Results in Engineering (Dec 2023)
Nifty method for prediction dynamic features of online social networks from users’ activity based on machine learning
Abstract
Nowadays with the development of m4obile personal devices, the interaction of most people takes place through online social network more than ever. They rely on online applications to communicate, express their opinions, or react to others expressions instead of waiting the time to do that directly in a real life. Computationally, such interaction is modeled as a virtual network (or formally as graph) that is described with a set of features e.g. graph diameter, average-clustering coefficient etc. To compute these features, it is required to count or inspect all nodes or/and edges properties of the graph. When the graph is dynamic, i.e., the structure is change over time with each interaction, the computation of these features is a challenge and complex for time and space. Instead, AI based approaches are suggested to predict such features based on only few information of an interaction.

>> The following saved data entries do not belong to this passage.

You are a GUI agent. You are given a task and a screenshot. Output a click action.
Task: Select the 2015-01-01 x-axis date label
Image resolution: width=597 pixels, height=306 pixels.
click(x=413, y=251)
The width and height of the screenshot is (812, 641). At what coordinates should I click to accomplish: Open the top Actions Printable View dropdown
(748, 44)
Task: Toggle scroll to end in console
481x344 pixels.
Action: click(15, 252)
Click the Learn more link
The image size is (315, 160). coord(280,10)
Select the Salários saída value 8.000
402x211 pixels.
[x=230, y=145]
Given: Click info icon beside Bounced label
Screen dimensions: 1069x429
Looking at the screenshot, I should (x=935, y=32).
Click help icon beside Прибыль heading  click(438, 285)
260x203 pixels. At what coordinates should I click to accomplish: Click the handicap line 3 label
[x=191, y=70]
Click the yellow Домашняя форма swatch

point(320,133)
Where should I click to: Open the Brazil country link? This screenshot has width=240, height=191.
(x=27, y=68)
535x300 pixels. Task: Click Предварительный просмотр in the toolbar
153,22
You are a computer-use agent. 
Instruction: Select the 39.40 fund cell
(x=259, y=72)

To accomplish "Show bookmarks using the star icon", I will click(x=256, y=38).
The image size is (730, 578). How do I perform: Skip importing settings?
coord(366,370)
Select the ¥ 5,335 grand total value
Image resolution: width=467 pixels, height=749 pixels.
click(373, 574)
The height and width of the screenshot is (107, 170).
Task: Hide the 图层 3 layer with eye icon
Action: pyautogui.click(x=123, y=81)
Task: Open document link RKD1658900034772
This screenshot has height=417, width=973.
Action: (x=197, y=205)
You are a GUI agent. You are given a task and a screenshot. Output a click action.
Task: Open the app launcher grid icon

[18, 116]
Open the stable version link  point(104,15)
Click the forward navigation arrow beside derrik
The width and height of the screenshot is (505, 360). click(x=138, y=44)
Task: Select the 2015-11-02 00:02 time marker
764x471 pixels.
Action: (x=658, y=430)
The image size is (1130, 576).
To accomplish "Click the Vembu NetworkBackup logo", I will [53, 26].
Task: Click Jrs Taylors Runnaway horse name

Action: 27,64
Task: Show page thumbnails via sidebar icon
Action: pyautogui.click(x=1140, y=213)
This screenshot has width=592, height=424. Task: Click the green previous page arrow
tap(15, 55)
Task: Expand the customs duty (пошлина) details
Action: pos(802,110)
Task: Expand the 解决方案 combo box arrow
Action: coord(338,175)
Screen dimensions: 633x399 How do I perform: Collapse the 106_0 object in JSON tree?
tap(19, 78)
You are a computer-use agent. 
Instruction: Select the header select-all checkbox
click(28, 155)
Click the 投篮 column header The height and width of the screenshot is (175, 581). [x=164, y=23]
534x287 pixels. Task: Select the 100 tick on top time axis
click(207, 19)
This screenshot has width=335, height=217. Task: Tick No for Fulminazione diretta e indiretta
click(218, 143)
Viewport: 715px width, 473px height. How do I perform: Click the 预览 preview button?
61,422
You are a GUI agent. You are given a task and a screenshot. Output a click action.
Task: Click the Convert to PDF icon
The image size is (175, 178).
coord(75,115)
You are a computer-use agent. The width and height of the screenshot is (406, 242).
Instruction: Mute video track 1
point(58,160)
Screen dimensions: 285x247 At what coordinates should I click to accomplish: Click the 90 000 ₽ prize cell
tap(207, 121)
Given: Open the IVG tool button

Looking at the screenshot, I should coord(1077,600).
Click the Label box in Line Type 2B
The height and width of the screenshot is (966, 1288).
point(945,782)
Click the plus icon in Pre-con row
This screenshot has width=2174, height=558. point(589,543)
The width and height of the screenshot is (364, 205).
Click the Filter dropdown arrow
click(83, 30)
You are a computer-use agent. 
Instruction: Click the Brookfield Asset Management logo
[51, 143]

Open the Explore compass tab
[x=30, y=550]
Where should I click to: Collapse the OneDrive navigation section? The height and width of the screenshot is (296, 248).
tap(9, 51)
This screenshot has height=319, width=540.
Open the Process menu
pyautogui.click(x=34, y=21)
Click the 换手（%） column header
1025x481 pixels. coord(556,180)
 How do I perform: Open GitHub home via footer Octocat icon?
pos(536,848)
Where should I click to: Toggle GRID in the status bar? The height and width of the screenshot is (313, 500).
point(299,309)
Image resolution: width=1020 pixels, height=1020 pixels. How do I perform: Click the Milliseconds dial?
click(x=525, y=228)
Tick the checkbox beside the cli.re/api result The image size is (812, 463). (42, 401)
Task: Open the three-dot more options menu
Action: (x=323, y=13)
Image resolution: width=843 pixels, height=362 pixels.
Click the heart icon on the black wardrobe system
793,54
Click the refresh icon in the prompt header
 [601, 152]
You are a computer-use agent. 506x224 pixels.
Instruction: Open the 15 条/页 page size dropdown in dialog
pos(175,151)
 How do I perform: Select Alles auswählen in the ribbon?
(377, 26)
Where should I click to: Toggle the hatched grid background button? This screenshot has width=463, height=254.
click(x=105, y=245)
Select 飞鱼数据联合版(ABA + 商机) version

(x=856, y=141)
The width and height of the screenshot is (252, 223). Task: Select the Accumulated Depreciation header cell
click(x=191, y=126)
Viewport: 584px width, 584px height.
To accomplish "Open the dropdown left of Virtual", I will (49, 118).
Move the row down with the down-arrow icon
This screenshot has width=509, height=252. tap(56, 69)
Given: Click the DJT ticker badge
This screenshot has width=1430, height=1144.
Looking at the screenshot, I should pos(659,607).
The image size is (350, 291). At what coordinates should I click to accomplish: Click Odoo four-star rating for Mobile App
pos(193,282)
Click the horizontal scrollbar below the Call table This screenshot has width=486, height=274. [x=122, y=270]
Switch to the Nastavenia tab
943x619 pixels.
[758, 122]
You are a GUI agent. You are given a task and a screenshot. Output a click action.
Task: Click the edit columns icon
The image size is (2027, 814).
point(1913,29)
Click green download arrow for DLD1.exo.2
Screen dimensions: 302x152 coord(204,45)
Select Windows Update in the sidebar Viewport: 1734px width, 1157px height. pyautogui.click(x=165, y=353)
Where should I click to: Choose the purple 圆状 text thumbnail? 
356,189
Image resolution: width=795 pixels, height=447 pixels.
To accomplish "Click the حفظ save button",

This work trains the machine to learn computing the global features of online social networks through noticing the effect of users’ interaction on these features. Three datasets of different of two real online social networks are used in experiments. The obtained result shows an approximate accuracy of predication by RF 99% for Email interaction dataset and 82% by TreeNet for College message interaction dataset. The results of paper refer to: (a) The paper demonstrates the successful application of machine learning techniques to predict and analyze dynamic graph features in online social networks. (b) The Random Forest model emerges as the most suitable approach, providing accurate predictions and insights into the dynamics of dynamic graphs. (c) The study highlights the importance of the Graph Average Clustering Coefficient (GACC) as a significant feature in predicting global graph dynamics. (d) The research showcases the limitations of the KNN-Regression model and emphasizes the need for models that can handle the complexity and nonlinearity of dynamic graphs effectively.